(Directions for this task):
Pictures in the records below must be left out. Return exactly the lines from the line with "Image resolution: width=391" to the line with "Task: Increase Take", both included.

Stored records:
● ● ●
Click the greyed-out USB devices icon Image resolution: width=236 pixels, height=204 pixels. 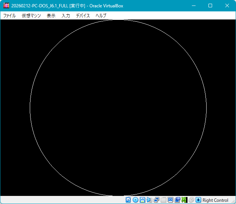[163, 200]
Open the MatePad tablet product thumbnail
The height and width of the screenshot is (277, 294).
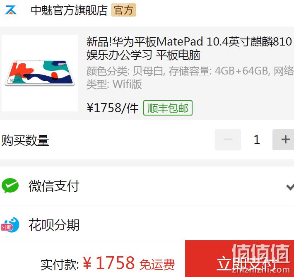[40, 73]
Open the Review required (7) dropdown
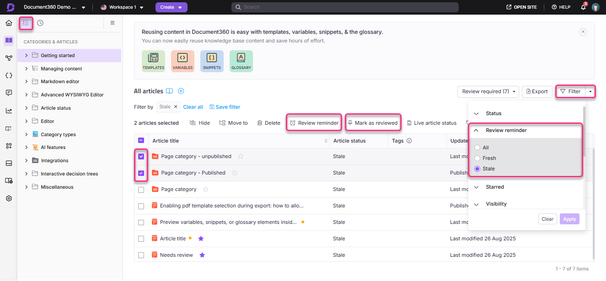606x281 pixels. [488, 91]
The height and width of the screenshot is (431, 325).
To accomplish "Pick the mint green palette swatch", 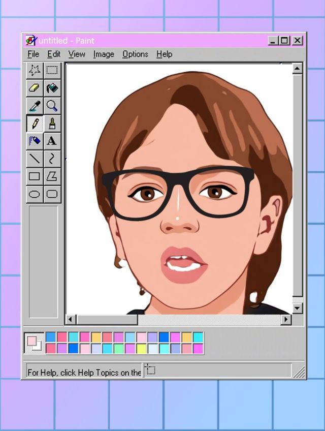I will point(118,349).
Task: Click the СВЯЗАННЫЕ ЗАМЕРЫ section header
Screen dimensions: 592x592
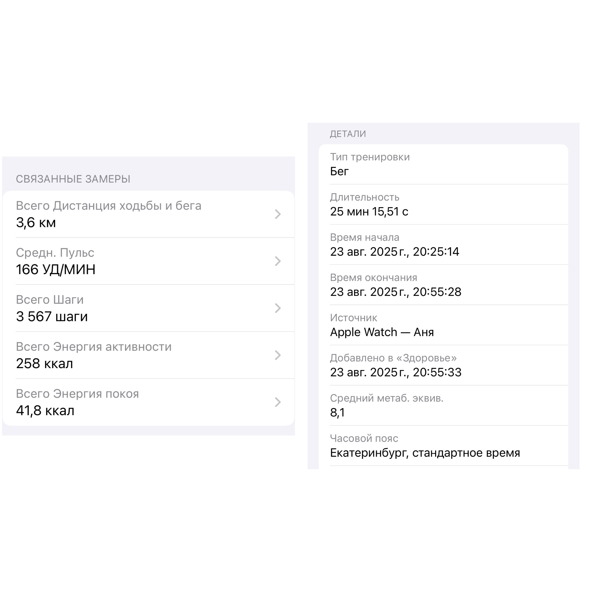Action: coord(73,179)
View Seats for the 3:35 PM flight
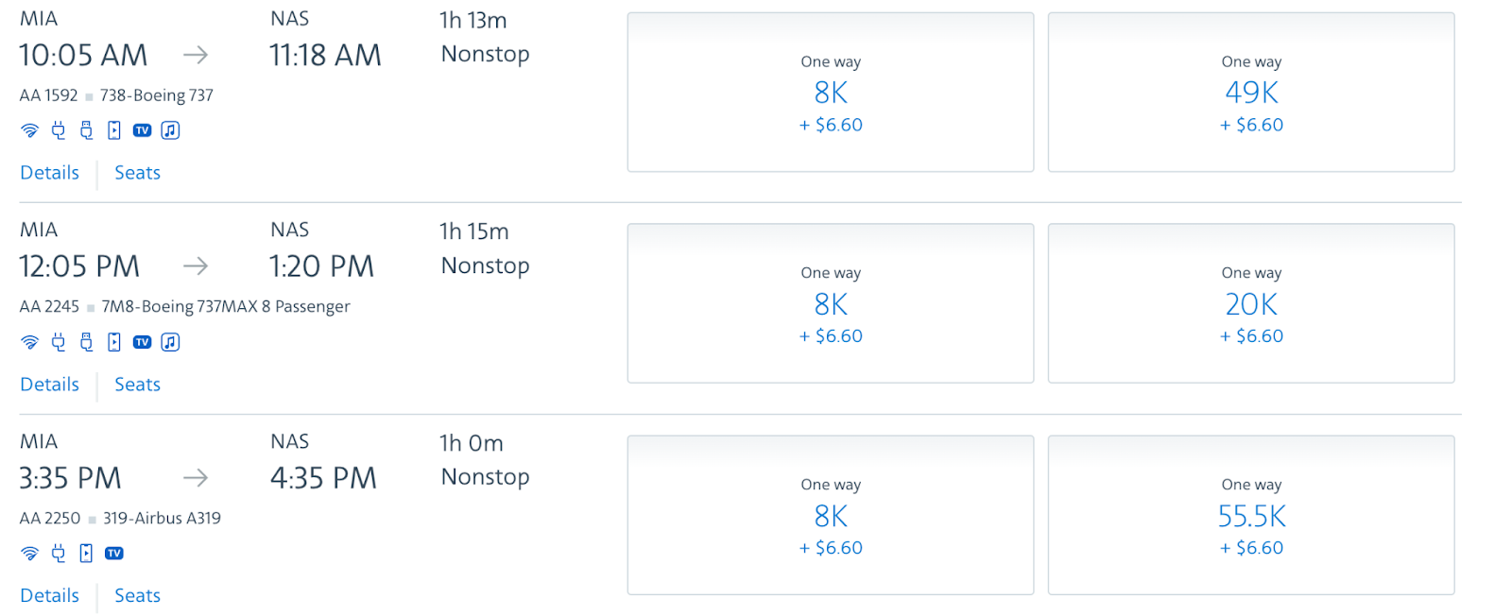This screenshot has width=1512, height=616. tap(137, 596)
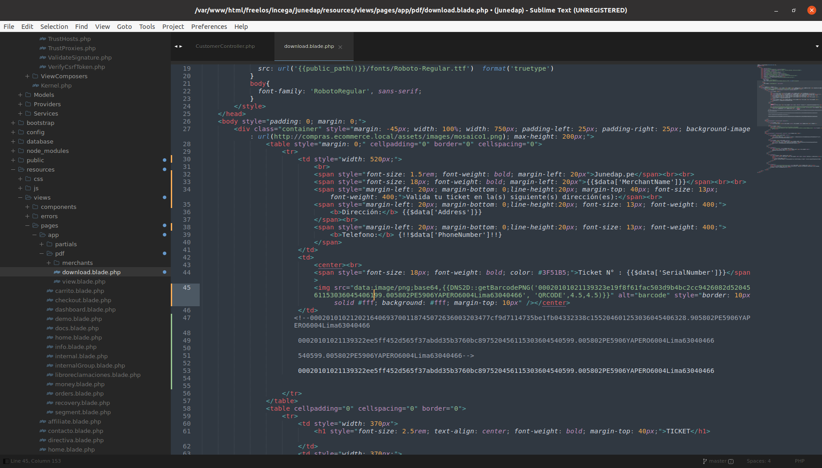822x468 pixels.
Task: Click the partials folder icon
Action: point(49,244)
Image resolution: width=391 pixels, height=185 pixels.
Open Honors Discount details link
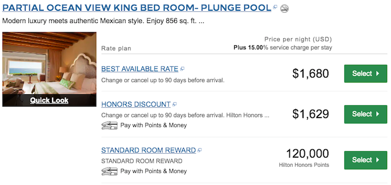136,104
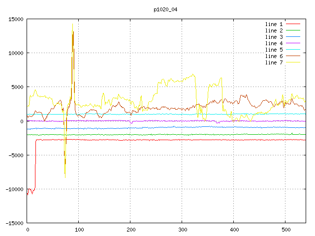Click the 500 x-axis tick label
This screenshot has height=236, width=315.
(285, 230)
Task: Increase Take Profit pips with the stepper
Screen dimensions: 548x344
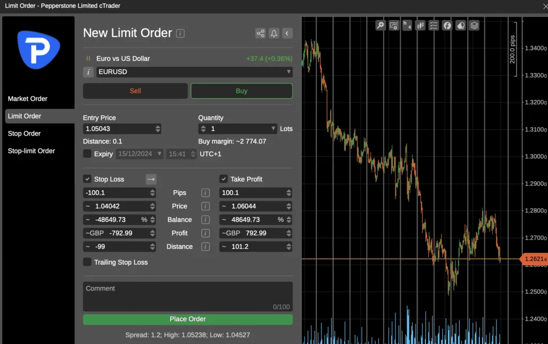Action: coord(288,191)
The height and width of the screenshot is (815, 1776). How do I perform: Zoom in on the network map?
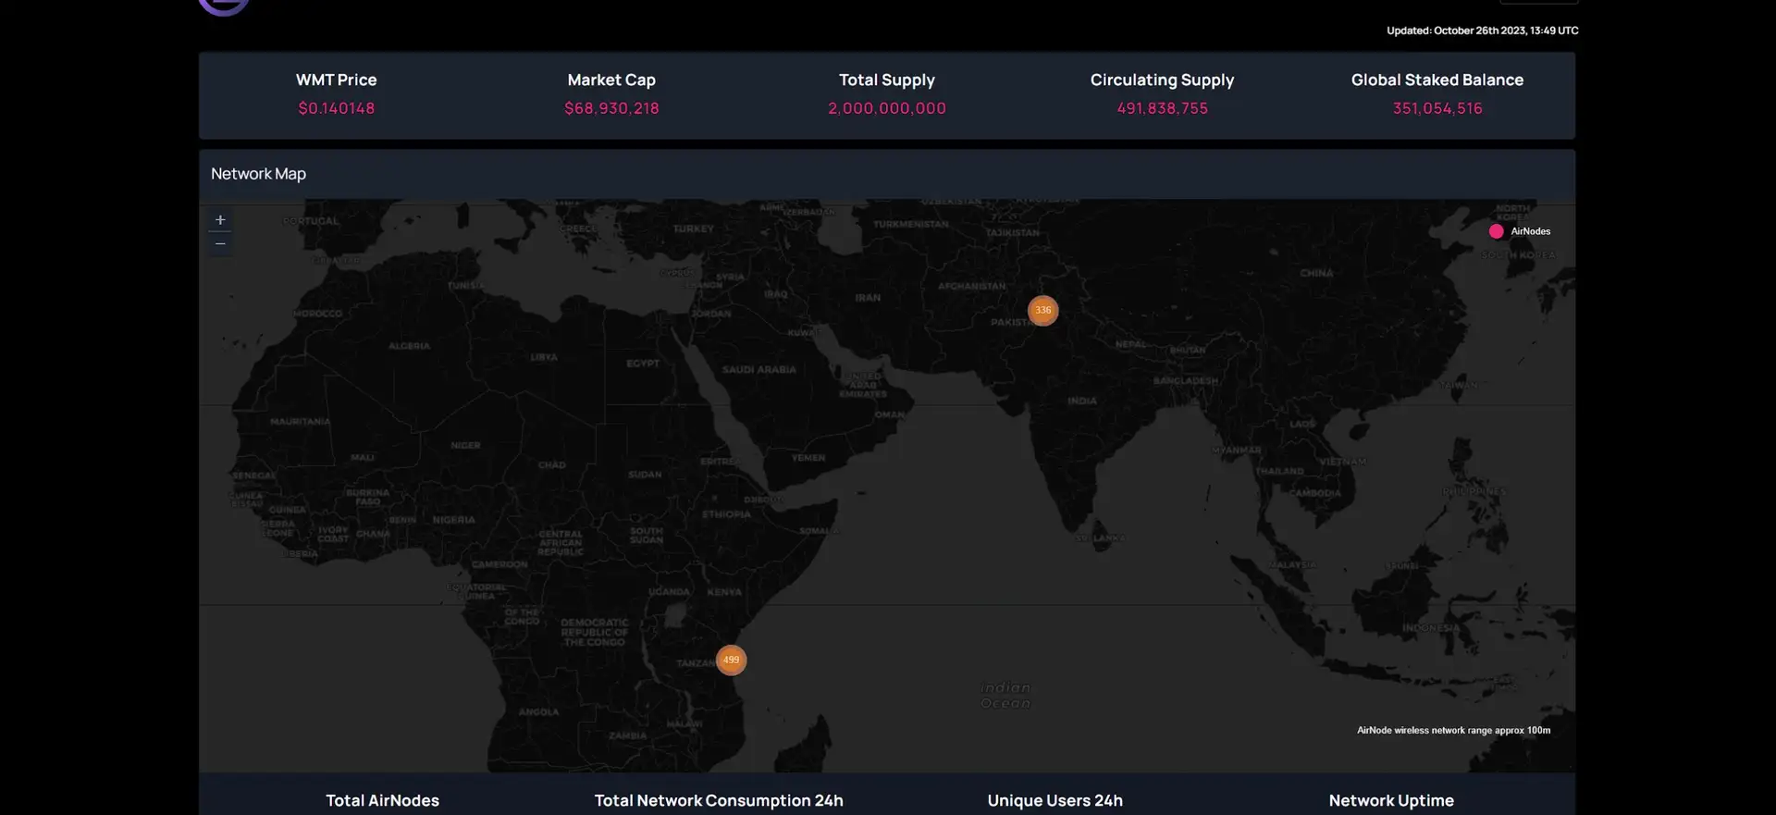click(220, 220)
● ● ●
(Reply to the exercise):
Image resolution: width=391 pixels, height=185 pixels.
Open Honors Discount details link
136,104
Click the 500 x-axis tick label
This screenshot has height=236, width=315.
(285, 230)
Task: Increase Take Profit pips with the stepper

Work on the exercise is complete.